━━━ Provided records ━━━

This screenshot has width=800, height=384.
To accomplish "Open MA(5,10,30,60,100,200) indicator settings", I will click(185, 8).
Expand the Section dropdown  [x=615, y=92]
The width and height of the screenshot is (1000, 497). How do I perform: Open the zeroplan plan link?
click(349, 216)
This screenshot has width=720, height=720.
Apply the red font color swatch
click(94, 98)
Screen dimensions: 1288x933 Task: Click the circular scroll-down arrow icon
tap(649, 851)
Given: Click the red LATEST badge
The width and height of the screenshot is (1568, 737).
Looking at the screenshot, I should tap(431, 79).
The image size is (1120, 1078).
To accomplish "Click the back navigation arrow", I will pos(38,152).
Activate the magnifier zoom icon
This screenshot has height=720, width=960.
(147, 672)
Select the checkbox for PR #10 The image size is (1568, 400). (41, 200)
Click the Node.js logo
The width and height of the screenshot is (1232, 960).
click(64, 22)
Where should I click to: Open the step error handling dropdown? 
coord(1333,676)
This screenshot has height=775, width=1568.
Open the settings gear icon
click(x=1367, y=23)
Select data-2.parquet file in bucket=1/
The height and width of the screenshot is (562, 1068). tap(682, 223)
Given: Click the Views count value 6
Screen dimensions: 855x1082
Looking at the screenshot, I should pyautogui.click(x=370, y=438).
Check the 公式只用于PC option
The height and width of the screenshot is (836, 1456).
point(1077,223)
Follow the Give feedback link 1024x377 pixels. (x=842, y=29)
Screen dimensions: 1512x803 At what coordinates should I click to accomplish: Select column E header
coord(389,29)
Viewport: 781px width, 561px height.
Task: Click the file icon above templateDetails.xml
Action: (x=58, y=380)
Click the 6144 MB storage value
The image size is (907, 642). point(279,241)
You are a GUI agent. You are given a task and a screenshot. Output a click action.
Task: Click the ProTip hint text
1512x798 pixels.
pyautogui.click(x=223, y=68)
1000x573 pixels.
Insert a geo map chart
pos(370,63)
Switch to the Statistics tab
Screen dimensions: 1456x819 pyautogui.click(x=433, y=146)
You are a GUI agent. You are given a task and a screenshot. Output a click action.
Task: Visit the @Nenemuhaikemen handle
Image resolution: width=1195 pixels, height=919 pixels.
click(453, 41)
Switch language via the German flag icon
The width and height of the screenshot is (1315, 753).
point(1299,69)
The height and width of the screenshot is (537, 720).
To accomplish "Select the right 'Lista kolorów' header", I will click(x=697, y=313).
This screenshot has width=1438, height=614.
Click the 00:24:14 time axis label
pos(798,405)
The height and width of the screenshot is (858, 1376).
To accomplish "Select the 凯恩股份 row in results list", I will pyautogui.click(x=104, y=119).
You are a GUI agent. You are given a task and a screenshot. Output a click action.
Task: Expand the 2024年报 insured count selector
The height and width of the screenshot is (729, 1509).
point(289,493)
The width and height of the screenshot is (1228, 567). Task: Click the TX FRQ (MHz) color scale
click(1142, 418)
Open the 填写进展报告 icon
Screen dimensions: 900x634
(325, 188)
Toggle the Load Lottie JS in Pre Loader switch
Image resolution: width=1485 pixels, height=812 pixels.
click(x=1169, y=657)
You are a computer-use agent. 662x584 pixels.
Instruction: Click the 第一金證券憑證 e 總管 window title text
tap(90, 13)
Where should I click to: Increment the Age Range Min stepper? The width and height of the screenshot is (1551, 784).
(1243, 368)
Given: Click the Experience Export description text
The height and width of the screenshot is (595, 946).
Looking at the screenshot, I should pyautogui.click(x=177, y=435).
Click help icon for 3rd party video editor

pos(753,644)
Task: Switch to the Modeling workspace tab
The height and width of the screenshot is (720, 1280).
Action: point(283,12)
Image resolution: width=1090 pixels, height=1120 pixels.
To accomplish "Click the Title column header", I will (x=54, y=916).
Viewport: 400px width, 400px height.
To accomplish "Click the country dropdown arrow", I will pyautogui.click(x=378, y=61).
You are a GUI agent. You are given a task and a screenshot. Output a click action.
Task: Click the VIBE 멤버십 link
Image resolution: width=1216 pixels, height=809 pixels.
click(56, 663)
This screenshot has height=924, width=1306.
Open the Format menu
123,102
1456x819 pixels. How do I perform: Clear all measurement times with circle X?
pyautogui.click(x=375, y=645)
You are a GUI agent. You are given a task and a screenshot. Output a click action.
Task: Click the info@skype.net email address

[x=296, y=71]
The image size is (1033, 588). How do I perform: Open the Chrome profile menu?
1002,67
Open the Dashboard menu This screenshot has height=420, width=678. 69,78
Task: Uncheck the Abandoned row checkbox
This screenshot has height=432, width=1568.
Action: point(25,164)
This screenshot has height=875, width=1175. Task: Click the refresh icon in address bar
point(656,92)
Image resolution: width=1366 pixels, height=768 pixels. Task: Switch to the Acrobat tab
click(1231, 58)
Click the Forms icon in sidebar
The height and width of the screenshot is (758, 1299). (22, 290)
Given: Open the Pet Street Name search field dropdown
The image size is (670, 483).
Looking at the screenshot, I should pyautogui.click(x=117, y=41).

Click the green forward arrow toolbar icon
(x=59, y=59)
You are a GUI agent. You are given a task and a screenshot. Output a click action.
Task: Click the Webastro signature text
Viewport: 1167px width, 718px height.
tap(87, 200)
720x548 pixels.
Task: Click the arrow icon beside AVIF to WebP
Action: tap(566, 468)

━━━

Request |
Please copy the material above line for line, leaving every line as it is.

Answer in full |
This screenshot has width=800, height=384.
To accomplish "Open MA(5,10,30,60,100,200) indicator settings", I will click(185, 8).
Expand the Section dropdown  [x=615, y=92]
The width and height of the screenshot is (1000, 497). How do I perform: Open the zeroplan plan link?
click(349, 216)
This screenshot has width=720, height=720.
Apply the red font color swatch
click(94, 98)
Screen dimensions: 1288x933 Task: Click the circular scroll-down arrow icon
tap(649, 851)
Given: Click the red LATEST badge
The width and height of the screenshot is (1568, 737).
Looking at the screenshot, I should tap(431, 79).
The image size is (1120, 1078).
To accomplish "Click the back navigation arrow", I will pos(38,152).
Activate the magnifier zoom icon
This screenshot has height=720, width=960.
(147, 672)
Select the checkbox for PR #10 The image size is (1568, 400). (41, 200)
Click the Node.js logo
The width and height of the screenshot is (1232, 960).
click(64, 22)
Where should I click to: Open the step error handling dropdown? 
coord(1333,676)
This screenshot has height=775, width=1568.
Open the settings gear icon
click(x=1367, y=23)
Select data-2.parquet file in bucket=1/
The height and width of the screenshot is (562, 1068). tap(682, 223)
Given: Click the Views count value 6
Screen dimensions: 855x1082
Looking at the screenshot, I should pyautogui.click(x=370, y=438).
Check the 公式只用于PC option
The height and width of the screenshot is (836, 1456).
point(1077,223)
Follow the Give feedback link 1024x377 pixels. (x=842, y=29)
Screen dimensions: 1512x803 At what coordinates should I click to accomplish: Select column E header
coord(389,29)
Viewport: 781px width, 561px height.
Task: Click the file icon above templateDetails.xml
Action: (x=58, y=380)
Click the 6144 MB storage value
The image size is (907, 642). point(279,241)
You are a GUI agent. You are given a task and a screenshot. Output a click action.
Task: Click the ProTip hint text
1512x798 pixels.
pyautogui.click(x=223, y=68)
1000x573 pixels.
Insert a geo map chart
pos(370,63)
Switch to the Statistics tab
Screen dimensions: 1456x819 pyautogui.click(x=433, y=146)
You are a GUI agent. You are given a task and a screenshot. Output a click action.
Task: Visit the @Nenemuhaikemen handle
Image resolution: width=1195 pixels, height=919 pixels.
click(453, 41)
Switch language via the German flag icon
The width and height of the screenshot is (1315, 753).
point(1299,69)
The height and width of the screenshot is (537, 720).
To accomplish "Select the right 'Lista kolorów' header", I will click(x=697, y=313).
This screenshot has width=1438, height=614.
Click the 00:24:14 time axis label
pos(798,405)
The height and width of the screenshot is (858, 1376).
To accomplish "Select the 凯恩股份 row in results list", I will pyautogui.click(x=104, y=119).
You are a GUI agent. You are given a task and a screenshot. Output a click action.
Task: Expand the 2024年报 insured count selector
The height and width of the screenshot is (729, 1509).
point(289,493)
The width and height of the screenshot is (1228, 567). Task: Click the TX FRQ (MHz) color scale
click(1142, 418)
Open the 填写进展报告 icon
Screen dimensions: 900x634
(325, 188)
Toggle the Load Lottie JS in Pre Loader switch
Image resolution: width=1485 pixels, height=812 pixels.
click(x=1169, y=657)
You are a computer-use agent. 662x584 pixels.
Instruction: Click the 第一金證券憑證 e 總管 window title text
tap(90, 13)
Where should I click to: Increment the Age Range Min stepper? The width and height of the screenshot is (1551, 784).
(1243, 368)
Given: Click the Experience Export description text
The height and width of the screenshot is (595, 946).
Looking at the screenshot, I should pyautogui.click(x=177, y=435).
Click help icon for 3rd party video editor

pos(753,644)
Task: Switch to the Modeling workspace tab
The height and width of the screenshot is (720, 1280).
Action: point(283,12)
Image resolution: width=1090 pixels, height=1120 pixels.
To accomplish "Click the Title column header", I will (x=54, y=916).
Viewport: 400px width, 400px height.
To accomplish "Click the country dropdown arrow", I will pyautogui.click(x=378, y=61).
You are a GUI agent. You are given a task and a screenshot. Output a click action.
Task: Click the VIBE 멤버십 link
Image resolution: width=1216 pixels, height=809 pixels.
click(56, 663)
This screenshot has height=924, width=1306.
Open the Format menu
123,102
1456x819 pixels. How do I perform: Clear all measurement times with circle X?
pyautogui.click(x=375, y=645)
You are a GUI agent. You are given a task and a screenshot. Output a click action.
Task: Click the info@skype.net email address

[x=296, y=71]
The image size is (1033, 588). How do I perform: Open the Chrome profile menu?
1002,67
Open the Dashboard menu This screenshot has height=420, width=678. 69,78
Task: Uncheck the Abandoned row checkbox
This screenshot has height=432, width=1568.
Action: point(25,164)
This screenshot has height=875, width=1175. Task: Click the refresh icon in address bar
point(656,92)
Image resolution: width=1366 pixels, height=768 pixels. Task: Switch to the Acrobat tab
click(1231, 58)
Click the Forms icon in sidebar
The height and width of the screenshot is (758, 1299). (22, 290)
Given: Open the Pet Street Name search field dropdown
The image size is (670, 483).
Looking at the screenshot, I should pyautogui.click(x=117, y=41).

Click the green forward arrow toolbar icon
(x=59, y=59)
You are a GUI agent. You are given a task and a screenshot. Output a click action.
Task: Click the Webastro signature text
Viewport: 1167px width, 718px height.
tap(87, 200)
720x548 pixels.
Task: Click the arrow icon beside AVIF to WebP
Action: tap(566, 468)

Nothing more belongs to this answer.